In September 2014, Swatch opposed Apple’s trade mark application for “IWATCH” arguing that its earlier (figurative) trade mark for “ISWATCH” was similar and was registered for similar goods (e.g. it included “horological and chronometric instruments”) and there was a likelihood of confusion between the marks. Apple was applying to protect “IWATCH” as a trade mark for goods including computer software; security devices; monitors and monitoring devices; cameras; computers; computer hardware; computer peripherals; wireless communication devices; radios; audio and video devices; global positioning system devices.
The Hearing Officer found that there was a high degree of similarity between horological and chronometric instruments (e.g. watches) and computers, computer hardware and wireless communication devices (e.g. smart watches) and there was a medium degree of similarity between watches and “monitors and monitoring devices, cameras, radios, audio and video devices and global positioning systems” as these could be used in wearable watch technology. Therefore, Apple’s trade mark could only be protected for “computer software; security devices; computer peripherals”. Apple appealed to the High Court.
The High Court Decision
John Baldwin QC disagreed with there being a high degree of similarity and medium degree of similarity with the goods outlined above and held that there was a low degree of similarity. The incidental fact that smart watches could tell the time should not be enough to prevent someone applying for the general term of, for example, wireless communication devices (i.e. such devices are not limited to only telling the time and may not tell the time). John Baldwin QC added, as an example, that if Apple allowed its smart watch to interact with a burglar alarm system, this would not be enough to mean that there was a high or medium degree of similarity between security devices and watches. As the Hearing Officer’s conclusion as to there being a high/medium degree of similarity was important to the Hearing Officer’s conclusion that there was a likelihood of confusion, Apple’s appeal was successful.

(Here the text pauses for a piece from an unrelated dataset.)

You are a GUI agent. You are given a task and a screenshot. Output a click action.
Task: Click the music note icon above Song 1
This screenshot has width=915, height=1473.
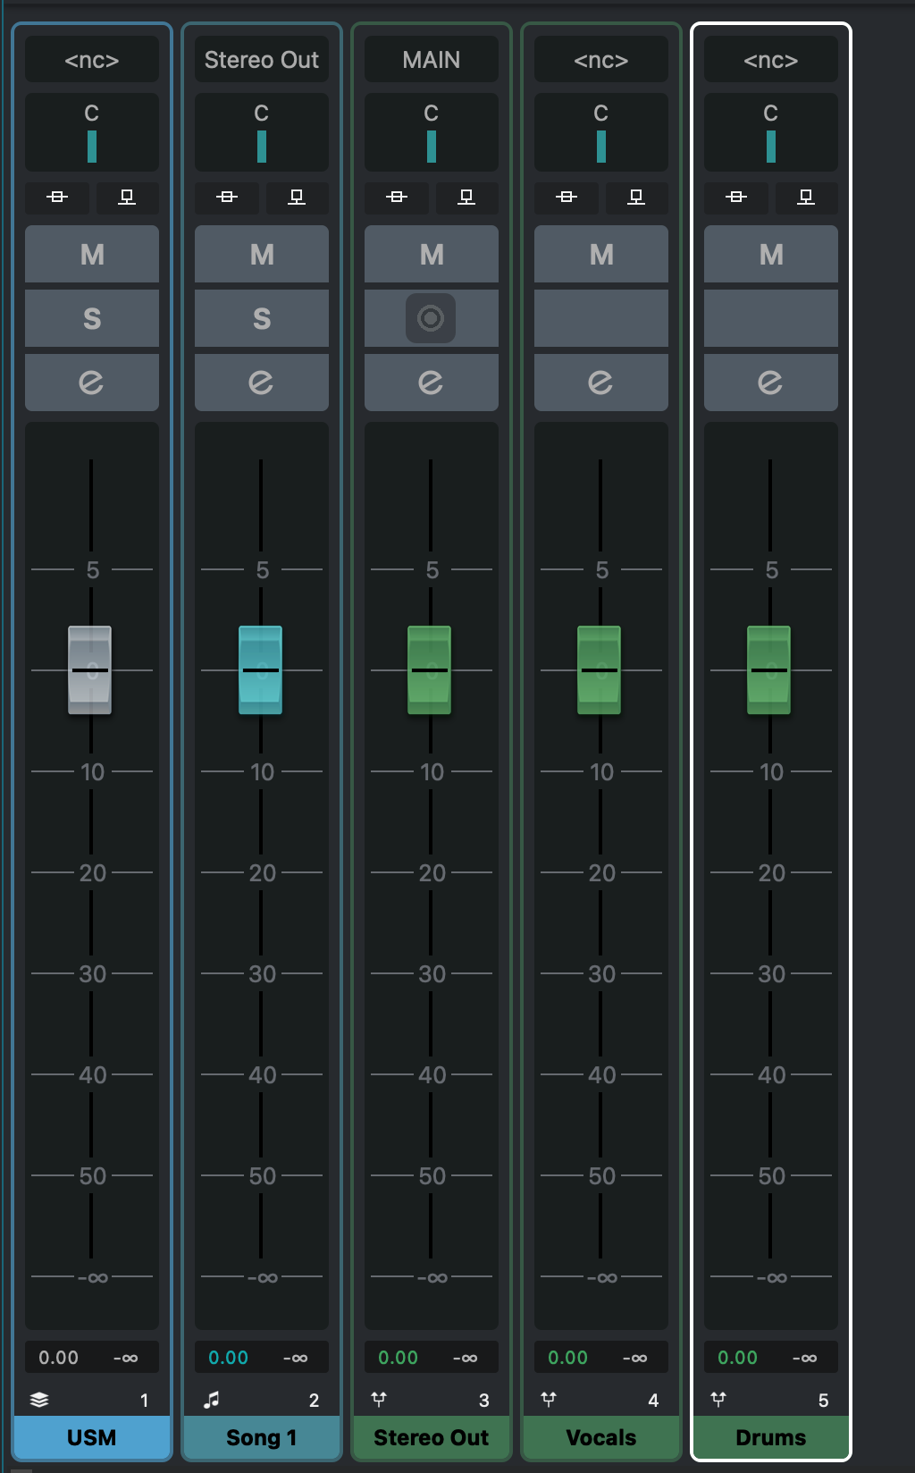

The owner of a trade mark has protection in the territory that it is registered in against a later similar or identical mark used for similar or identical goods and services. Goods and services are grouped into classes and, as explained above, smart watches (or the features making up smart watches) fall within Class 9, whilst watches fall within Class 14. A trade mark being registered in a different class of goods and services does not necessarily mean that the goods and services are not similar or identical. Apple also had tried to register “IWATCH” in Class 14 for watch related goods but this was rejected at the trade mark examination stage, as it was descriptive of the goods or lacked distinctiveness. When applying for a trade mark, try applying for a unique or distinctive name to avoid the issue that it could be found as descriptive of the goods that you are trying to protect the trade mark for. In a separate case, Arcadia Trading opposed Apple’s trade mark application for the goods in Class 9 arguing that “IWATCH” was descriptive of the goods or lacked distinctiveness and Apple was unable to register some of the goods in Class 9.